One of the directors of the program I was helping with gave a rather pious and polite (to the point of being prissy) introduction and then Monsignor Lorenzo Albacete moved awkwardly to the lectern and started to speak, beginning by accusing the introducing Jesuit of being pious and prissy before moving on to John Paul’s teaching.
Within moments I was captivated. I remember feeling that something unexpected was happening to me. The more Lorenzo spoke the more deeply I was moved as he shared of his personal experience of living in relationship with Christ. For him Christ was not a moral leader imposing an ethical code, but the living presence of Jesus. It was clear to me that this man, who would never make the covers of GQ, was looking and sounding like I yearned to look and sound – captivated by Christ, and contageous with Christ through the passion with which he lived.
This man was a leader who assured us that he sought only to follow. Yes, he was following Christ, but he also followed others who were following Christ. He spoke of his friendship with Luigi Giussani, a priest of the diocese of Milan, and in the midst of his lecture he mentioned that he was Spiritual Director for the movement Communion & Liberation. It was clear to me that the leadership of the programme that had invited Lorenzo would get him off the campus as quickly as they could. I was right. He was not invited back, and the following year was replaced by a young-clean-cut academic who was able to regurgitate the facts of John Paul’s theology in a way that was completely uncontaminated by the complex reality of human life.

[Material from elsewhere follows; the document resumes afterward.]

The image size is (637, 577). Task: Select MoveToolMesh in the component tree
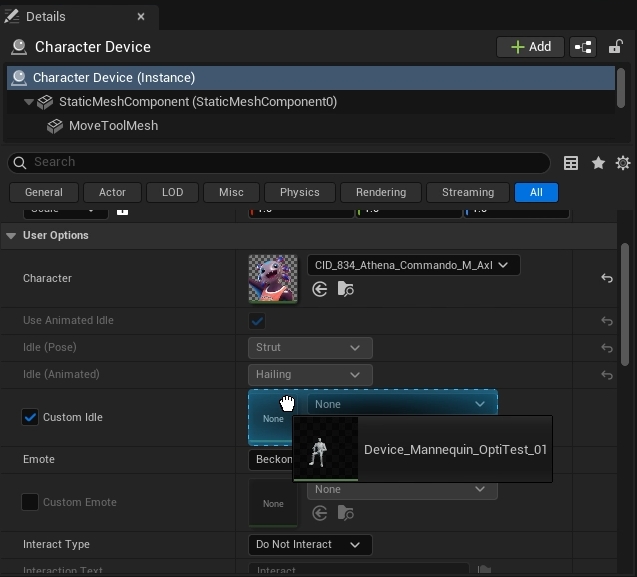[113, 126]
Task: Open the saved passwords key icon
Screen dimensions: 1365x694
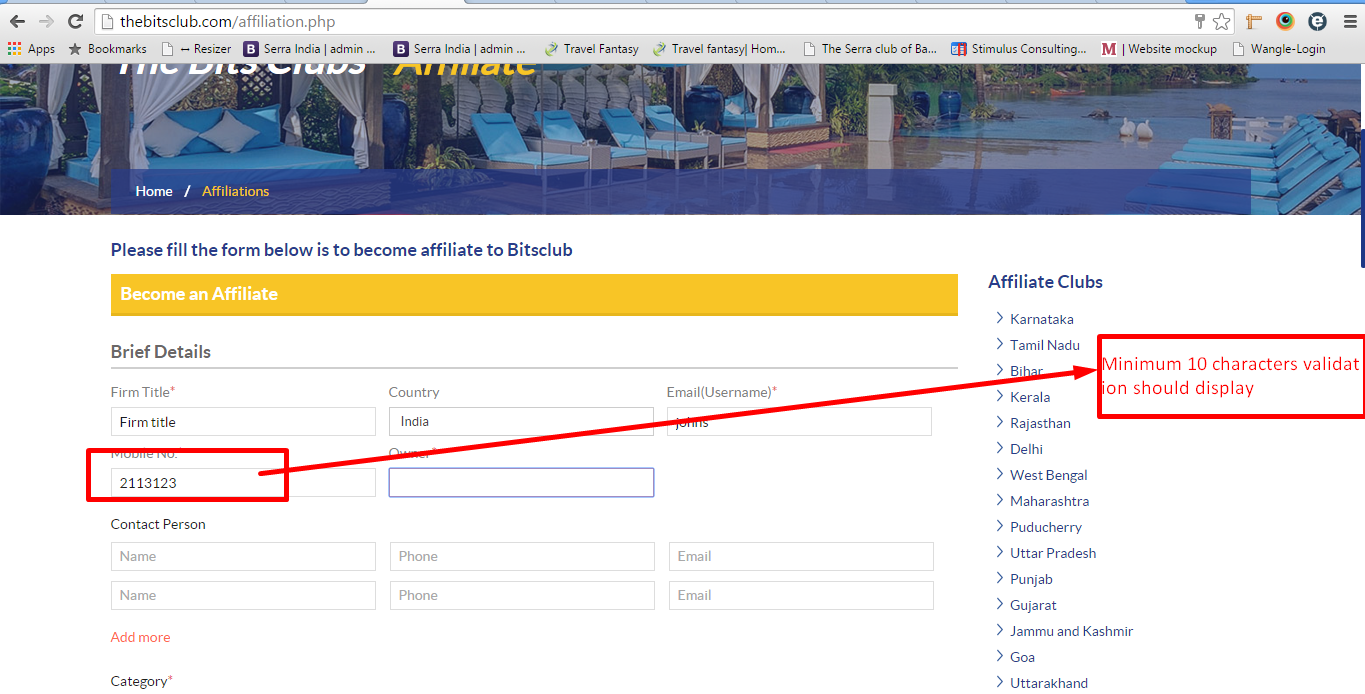Action: [x=1199, y=21]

I have never been a fan of new movements. I’m happy to be a Catholic, and until that moment I had felt no need of sub-sets (or as i feared “sub-sects”) of faith. I knew nothing of Communion & Liberation but followed the niggling I felt and Googled “CL” later that day. There I discovered the writings of Giussani, and from that moment was (albeit secretly) hooked, beginning to order Giussani’s books online and read articles.

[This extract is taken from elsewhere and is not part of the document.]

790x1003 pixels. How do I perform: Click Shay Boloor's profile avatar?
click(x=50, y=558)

The past ten years are a long story, but a wonderful experience of the movements of grace by which the Holy Spirit has send me an abundance of good company on this journey through friendships both in New Zealand and around the world.
A couple of weeks ago we marked the tenth anniversary of the death of Luigi Giussani. It is also sixty years since the train journey that changed the direction of his life. To help us to remember these moments, and to recognise our own moments of encounter with Christ in the present reality of our own lives, I am in Rome where tomorrow morning Pope Francis meets with representatives of those whose lives have been touched by the beauty and simplicity of this charism.